Comment s’étonner alors du fait que Douglas Adams comptait beaucoup d’amis musiciens? Soit, l’un d’entre eux, le célèbre Paul Simon, a toujours refusé de rencontrer Douglas du fait de leur différence de taille (plus d’une trentaine de centimètres!). Mais on pouvait compter dans les rangs de ses amis proches des gens comme David Gilmour (Pink Floyd), Gary Brooker (Procol Harum), la chanteuse Margo Buchanan (DNA a réalisé un clip amateur sur une de ses chansons “i wanna be a rock star” avec sa fille dans le rôle de la star) , et Robbie McIntosh (dont sa compagnie Digital Village a produit un album unplugged “Unsung”). Tous sont venus chanter en son honneur lors de la cérémonie qui s’est tenu le 17 septembre 2001 à Londres.

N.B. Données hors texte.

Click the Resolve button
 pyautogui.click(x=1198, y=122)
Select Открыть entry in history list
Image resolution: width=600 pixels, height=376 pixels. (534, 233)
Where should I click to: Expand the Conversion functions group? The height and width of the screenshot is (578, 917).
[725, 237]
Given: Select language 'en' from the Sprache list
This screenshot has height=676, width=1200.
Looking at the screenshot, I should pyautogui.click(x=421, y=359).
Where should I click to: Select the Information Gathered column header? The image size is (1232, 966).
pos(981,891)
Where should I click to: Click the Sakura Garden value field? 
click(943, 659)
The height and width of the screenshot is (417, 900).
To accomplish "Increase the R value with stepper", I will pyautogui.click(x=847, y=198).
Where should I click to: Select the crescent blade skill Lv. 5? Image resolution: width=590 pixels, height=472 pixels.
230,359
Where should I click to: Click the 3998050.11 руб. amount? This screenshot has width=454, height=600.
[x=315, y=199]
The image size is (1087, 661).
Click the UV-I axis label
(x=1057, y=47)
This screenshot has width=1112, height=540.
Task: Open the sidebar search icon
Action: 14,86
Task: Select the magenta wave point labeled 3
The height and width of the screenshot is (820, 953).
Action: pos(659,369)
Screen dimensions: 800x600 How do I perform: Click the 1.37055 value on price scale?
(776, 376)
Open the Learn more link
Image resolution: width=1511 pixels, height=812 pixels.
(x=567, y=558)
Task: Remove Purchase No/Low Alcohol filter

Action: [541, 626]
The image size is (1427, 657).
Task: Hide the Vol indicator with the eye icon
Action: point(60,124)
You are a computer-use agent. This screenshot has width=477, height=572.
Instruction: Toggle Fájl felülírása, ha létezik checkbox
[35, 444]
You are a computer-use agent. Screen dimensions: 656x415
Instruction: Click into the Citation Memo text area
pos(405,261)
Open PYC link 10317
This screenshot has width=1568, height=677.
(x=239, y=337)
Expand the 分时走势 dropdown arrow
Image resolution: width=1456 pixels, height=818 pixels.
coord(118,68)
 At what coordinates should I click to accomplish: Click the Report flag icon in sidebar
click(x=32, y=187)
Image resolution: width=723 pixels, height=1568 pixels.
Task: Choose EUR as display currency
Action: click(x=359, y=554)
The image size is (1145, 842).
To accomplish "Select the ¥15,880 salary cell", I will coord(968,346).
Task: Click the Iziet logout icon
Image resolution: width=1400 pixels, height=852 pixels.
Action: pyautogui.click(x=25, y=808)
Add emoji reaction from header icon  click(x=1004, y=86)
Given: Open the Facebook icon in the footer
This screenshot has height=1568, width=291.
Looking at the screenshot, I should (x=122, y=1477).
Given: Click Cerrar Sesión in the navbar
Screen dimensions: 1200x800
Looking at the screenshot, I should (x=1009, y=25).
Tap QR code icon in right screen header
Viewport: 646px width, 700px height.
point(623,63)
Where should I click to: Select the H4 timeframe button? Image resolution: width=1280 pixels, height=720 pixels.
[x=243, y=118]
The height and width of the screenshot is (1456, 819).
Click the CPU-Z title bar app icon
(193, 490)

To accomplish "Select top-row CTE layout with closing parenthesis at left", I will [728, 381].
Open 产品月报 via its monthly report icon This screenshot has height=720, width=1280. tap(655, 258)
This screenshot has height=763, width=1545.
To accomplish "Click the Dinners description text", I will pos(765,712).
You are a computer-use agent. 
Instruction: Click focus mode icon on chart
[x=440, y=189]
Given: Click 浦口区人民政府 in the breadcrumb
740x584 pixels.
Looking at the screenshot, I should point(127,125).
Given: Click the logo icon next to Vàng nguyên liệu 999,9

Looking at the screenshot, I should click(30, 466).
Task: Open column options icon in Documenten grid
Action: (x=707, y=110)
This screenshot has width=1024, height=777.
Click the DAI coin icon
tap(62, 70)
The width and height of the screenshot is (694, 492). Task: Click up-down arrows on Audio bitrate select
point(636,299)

nbsp;Ses talents de musicien lui ont permis de jouer sans honte sur scène avec Pink Floyd lors d’un concert à Londres le 28 octobre 1994 à Earl’s court (il y joue de la guitare acoustique sur “Brain damage” et “Eclipse”, un cadeau de David Gilmour pour son quarante-deuxième anniversaire). Il aura également l’occasion de monter sur scène avec Procol Harum, devenant “le seul fan à avoir jouer avec le groupe”. Ces deux groupes ont également demandé à Douglas Adams d’écrire des paroles pour leurs chansons, mais Douglas ne s’est jamais vraiment senti à l’aise avec ce type d’écriture. Il est néanmoins à l’origine du titre du dernier album de Pink Floyd, “the divison bell”.

Les musiciens ne sont pas ingrats. Beaucoup d’entre eux lui ont rendu un hommage appuyé de son vivant en s’inspirant de son oeuvre. Un disque de jazz a ainsi été composé sur le thème du guide. Plusieurs groupes ont pris des noms inspirés de nos ouvrages préférés : du groupe de jazz américain Beeblebox, au quatuor pop norvégien Babel fish en passant évidemment par Radiohead qui a intitulé l’un de ses morceaux “the paranoid android” (soit Marvin of course).

Enfin, notons que Stephen Doc Wallace, l’un des membres de Procol Harum, a rendu hommage à DNA en mixant sa voix sur le morceau préféré de Douglas “Holding On”. Ce remix est disponible en téléchargement sur leur site.

* En arrivant sur Magrathéa, Marvin fredonne un morceau de Pink Floyd “Shine on you crazy diamond”. Mais pour des raisons de copyright, ce passage n’a pas été reproduit sur les cassettes et cds.

PS : les photos de cette rubrique proviennent de l’excellente biographie de Nick Webb (“wish you were here”). Elles sont reproduites ici avec l’aimable autorisation de l’auteur.